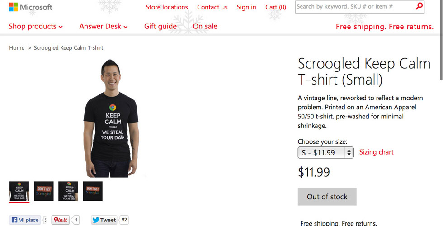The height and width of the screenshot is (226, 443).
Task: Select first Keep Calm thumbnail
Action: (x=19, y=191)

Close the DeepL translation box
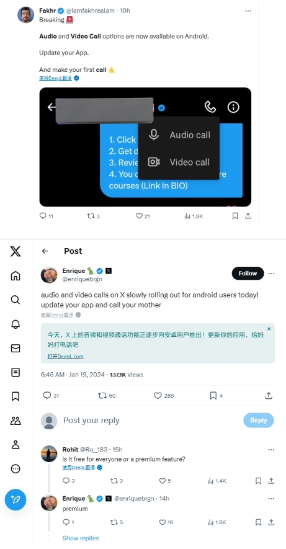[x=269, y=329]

---

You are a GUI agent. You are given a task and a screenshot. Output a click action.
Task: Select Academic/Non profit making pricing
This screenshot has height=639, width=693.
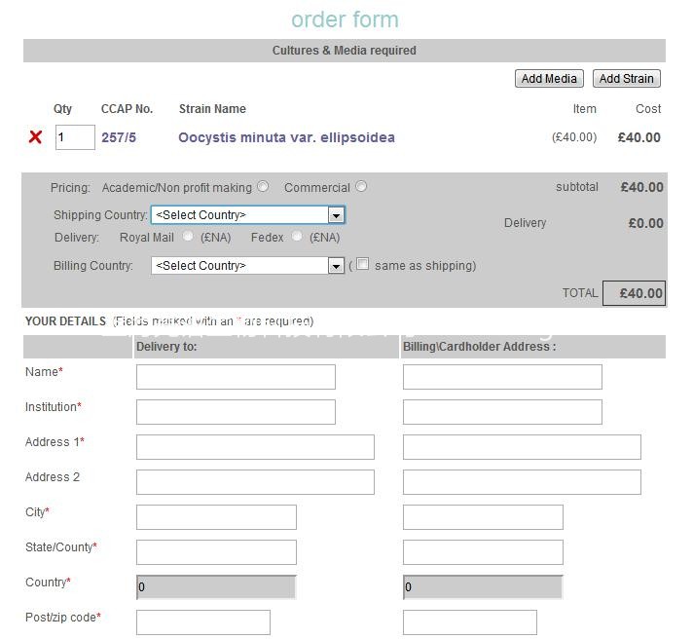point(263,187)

### Task description
Revise the entries from the line containing "You are a GUI" through the line containing "point(263,187)", replacing "screenshot" with "screen capture" and changing nothing else. Omit the pictures from your answer.

### Exercise response
You are a GUI agent. You are given a task and a screen capture. Output a click action.
Task: Select Academic/Non profit making pricing
This screen capture has height=639, width=693.
point(263,187)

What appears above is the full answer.